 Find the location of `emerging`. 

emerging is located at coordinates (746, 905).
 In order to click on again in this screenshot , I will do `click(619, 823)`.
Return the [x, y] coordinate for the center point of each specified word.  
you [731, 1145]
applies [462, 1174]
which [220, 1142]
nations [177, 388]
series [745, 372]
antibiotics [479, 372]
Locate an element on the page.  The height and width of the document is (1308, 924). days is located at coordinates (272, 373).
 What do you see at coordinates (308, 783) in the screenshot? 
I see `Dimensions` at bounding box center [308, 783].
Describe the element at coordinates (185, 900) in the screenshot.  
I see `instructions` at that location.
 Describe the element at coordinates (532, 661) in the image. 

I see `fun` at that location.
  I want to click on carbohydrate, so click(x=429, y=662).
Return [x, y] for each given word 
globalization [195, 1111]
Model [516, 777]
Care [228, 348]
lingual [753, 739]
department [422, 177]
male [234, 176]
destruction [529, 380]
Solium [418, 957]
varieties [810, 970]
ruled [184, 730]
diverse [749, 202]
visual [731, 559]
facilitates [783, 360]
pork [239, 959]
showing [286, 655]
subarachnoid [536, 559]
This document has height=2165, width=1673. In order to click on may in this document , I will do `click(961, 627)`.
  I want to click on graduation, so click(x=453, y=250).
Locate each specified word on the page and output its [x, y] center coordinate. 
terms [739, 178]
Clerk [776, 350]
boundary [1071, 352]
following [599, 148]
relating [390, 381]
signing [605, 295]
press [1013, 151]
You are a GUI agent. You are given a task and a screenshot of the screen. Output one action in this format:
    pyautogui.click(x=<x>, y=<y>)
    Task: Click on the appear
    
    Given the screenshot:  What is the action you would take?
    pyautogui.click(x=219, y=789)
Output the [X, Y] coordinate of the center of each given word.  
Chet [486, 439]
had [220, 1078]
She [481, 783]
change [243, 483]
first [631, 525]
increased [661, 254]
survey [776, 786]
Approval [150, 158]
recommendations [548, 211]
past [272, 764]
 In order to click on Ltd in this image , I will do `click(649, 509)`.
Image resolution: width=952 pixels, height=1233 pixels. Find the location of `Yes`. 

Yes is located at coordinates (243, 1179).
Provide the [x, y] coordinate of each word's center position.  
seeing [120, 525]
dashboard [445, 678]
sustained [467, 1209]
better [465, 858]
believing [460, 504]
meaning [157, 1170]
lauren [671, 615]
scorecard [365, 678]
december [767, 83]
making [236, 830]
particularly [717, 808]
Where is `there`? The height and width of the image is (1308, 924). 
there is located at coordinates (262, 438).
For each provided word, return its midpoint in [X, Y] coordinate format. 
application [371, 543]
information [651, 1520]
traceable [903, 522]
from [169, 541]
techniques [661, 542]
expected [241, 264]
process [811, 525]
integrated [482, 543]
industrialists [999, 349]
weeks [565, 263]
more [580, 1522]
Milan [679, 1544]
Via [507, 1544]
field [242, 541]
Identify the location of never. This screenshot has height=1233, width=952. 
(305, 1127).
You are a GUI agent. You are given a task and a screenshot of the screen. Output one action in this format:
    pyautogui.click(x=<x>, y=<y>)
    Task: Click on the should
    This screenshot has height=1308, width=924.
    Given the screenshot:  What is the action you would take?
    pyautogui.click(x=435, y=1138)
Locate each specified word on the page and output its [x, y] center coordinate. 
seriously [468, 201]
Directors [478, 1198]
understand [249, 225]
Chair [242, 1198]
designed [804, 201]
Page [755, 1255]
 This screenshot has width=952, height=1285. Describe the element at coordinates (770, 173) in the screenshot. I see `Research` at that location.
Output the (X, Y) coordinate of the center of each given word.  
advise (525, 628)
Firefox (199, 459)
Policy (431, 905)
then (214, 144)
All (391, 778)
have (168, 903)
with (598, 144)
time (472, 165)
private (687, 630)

● ● ● ● ●

[TASK DETAILS] Copy all of the material above word for word, keeping every line in its original order.

[ANSWER]
 Find the location of `emerging`. 

emerging is located at coordinates (746, 905).
 In order to click on again in this screenshot , I will do `click(619, 823)`.
Return the [x, y] coordinate for the center point of each specified word.  
you [731, 1145]
applies [462, 1174]
which [220, 1142]
nations [177, 388]
series [745, 372]
antibiotics [479, 372]
Locate an element on the page.  The height and width of the document is (1308, 924). days is located at coordinates (272, 373).
 What do you see at coordinates (308, 783) in the screenshot? 
I see `Dimensions` at bounding box center [308, 783].
Describe the element at coordinates (185, 900) in the screenshot.  
I see `instructions` at that location.
 Describe the element at coordinates (532, 661) in the image. 

I see `fun` at that location.
  I want to click on carbohydrate, so click(x=429, y=662).
Return [x, y] for each given word 
globalization [195, 1111]
Model [516, 777]
Care [228, 348]
lingual [753, 739]
department [422, 177]
male [234, 176]
destruction [529, 380]
Solium [418, 957]
varieties [810, 970]
ruled [184, 730]
diverse [749, 202]
visual [731, 559]
facilitates [783, 360]
pork [239, 959]
showing [286, 655]
subarachnoid [536, 559]
This document has height=2165, width=1673. In order to click on may in this document , I will do `click(961, 627)`.
  I want to click on graduation, so click(x=453, y=250).
Locate each specified word on the page and output its [x, y] center coordinate. 
terms [739, 178]
Clerk [776, 350]
boundary [1071, 352]
following [599, 148]
relating [390, 381]
signing [605, 295]
press [1013, 151]
You are a GUI agent. You are given a task and a screenshot of the screen. Output one action in this format:
    pyautogui.click(x=<x>, y=<y>)
    Task: Click on the appear
    
    Given the screenshot:  What is the action you would take?
    pyautogui.click(x=219, y=789)
Output the [X, Y] coordinate of the center of each given word.  
Chet [486, 439]
had [220, 1078]
She [481, 783]
change [243, 483]
first [631, 525]
increased [661, 254]
survey [776, 786]
Approval [150, 158]
recommendations [548, 211]
past [272, 764]
 In order to click on Ltd in this image , I will do `click(649, 509)`.
Image resolution: width=952 pixels, height=1233 pixels. Find the location of `Yes`. 

Yes is located at coordinates (243, 1179).
Provide the [x, y] coordinate of each word's center position.  
seeing [120, 525]
dashboard [445, 678]
sustained [467, 1209]
better [465, 858]
believing [460, 504]
meaning [157, 1170]
lauren [671, 615]
scorecard [365, 678]
december [767, 83]
making [236, 830]
particularly [717, 808]
Where is `there`? The height and width of the image is (1308, 924). 
there is located at coordinates (262, 438).
For each provided word, return its midpoint in [X, Y] coordinate format. 
application [371, 543]
information [651, 1520]
traceable [903, 522]
from [169, 541]
techniques [661, 542]
expected [241, 264]
process [811, 525]
integrated [482, 543]
industrialists [999, 349]
weeks [565, 263]
more [580, 1522]
Milan [679, 1544]
Via [507, 1544]
field [242, 541]
Identify the location of never. This screenshot has height=1233, width=952. 
(305, 1127).
You are a GUI agent. You are given a task and a screenshot of the screen. Output one action in this format:
    pyautogui.click(x=<x>, y=<y>)
    Task: Click on the should
    This screenshot has height=1308, width=924.
    Given the screenshot:  What is the action you would take?
    pyautogui.click(x=435, y=1138)
Locate each specified word on the page and output its [x, y] center coordinate. 
seriously [468, 201]
Directors [478, 1198]
understand [249, 225]
Chair [242, 1198]
designed [804, 201]
Page [755, 1255]
 This screenshot has width=952, height=1285. Describe the element at coordinates (770, 173) in the screenshot. I see `Research` at that location.
Output the (X, Y) coordinate of the center of each given word.  
advise (525, 628)
Firefox (199, 459)
Policy (431, 905)
then (214, 144)
All (391, 778)
have (168, 903)
with (598, 144)
time (472, 165)
private (687, 630)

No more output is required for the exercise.